30年間の歴史「第9」で幕 手づくり演奏会

LINEで送る
Pocket

聴衆を魅了した交響曲第9番の演奏会

聴衆を魅了した交響曲第9番の演奏会

上伊那在住者を中心にしたアマチュアの楽団と合唱団による「手づくりの演奏会」(同実行委など主催)の最終回が12日、伊那市の県伊那文化会館で開かれた。地域に音楽文化を広めようと1990年の初回から回を重ね、12回目。総勢約230人が、約30年間にわたる歴史に万感の思いを込め、「交響曲第9番」(ベートーヴェン作曲)をホールいっぱいに響かせた。
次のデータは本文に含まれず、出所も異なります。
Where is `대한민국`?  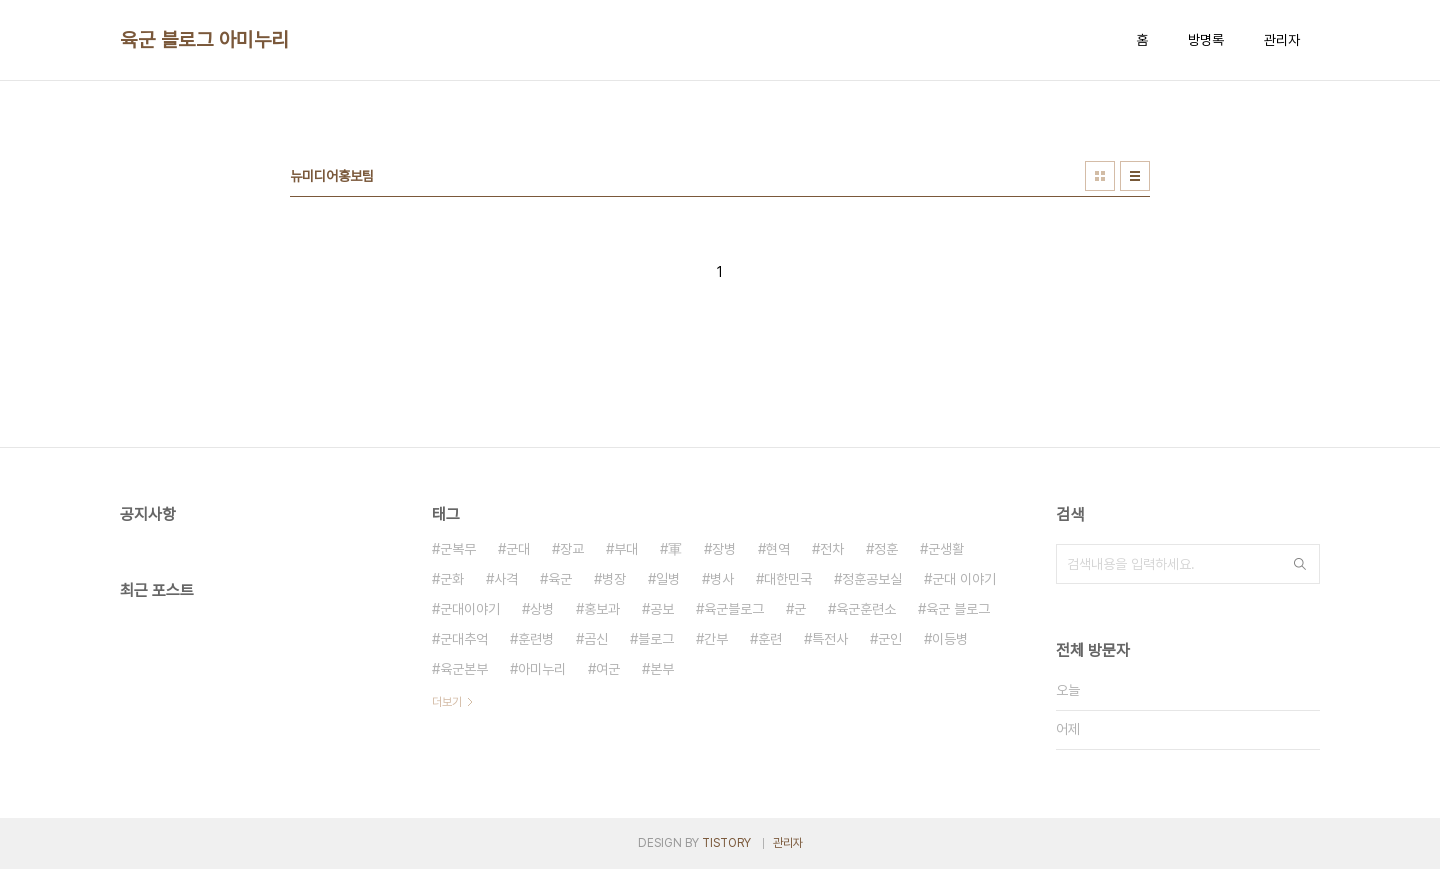
대한민국 is located at coordinates (788, 579).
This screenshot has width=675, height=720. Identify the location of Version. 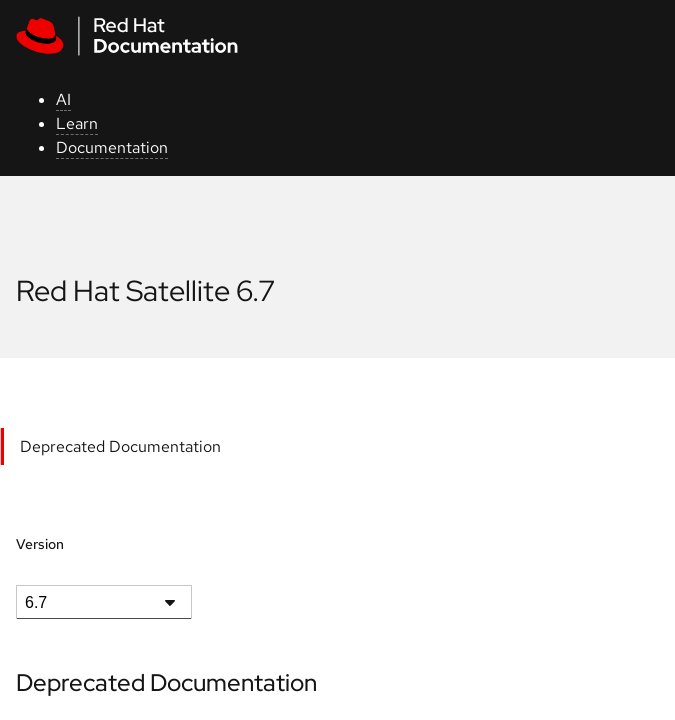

88年の同会館オープンを記念して開いた第9演奏会をきっかけに、市民主体の演奏会として90年から定期的に開催。毎回、一般市民から希望者を募り合唱団を結成してきた。「音楽愛好者の掘り起こしはほぼ終わった。今後はさらに高いレベルにステップアップさせたい」(同実行委)などとし、幕を引く。

演奏会では、伊那フィルハーモニー交響楽団の約80人が、迫力ある演奏を展開。第4楽章では、2月から練習を重ねてきた市民合唱団約150人やソリスト4人が加わり、「歓喜の歌」を力強く歌い 上げた。管弦楽の荘厳な音色と絡み合った美しいハーモニーが、会場を包み込んだ。伊那市合併10周年を記念し、「伊那市の歌」も披露した。

伊那市の女性(73)は「これまでの演奏会を思い出しながら、歌い上げた。みんなと一つになるという気分を味わえ、感激」と笑顔。実行委員長の北沢理光さん(67)は、これまでの約30年間を振り返り、「伊那谷の音楽文化の高まりを改めて感じることができた」と感慨深そうだった。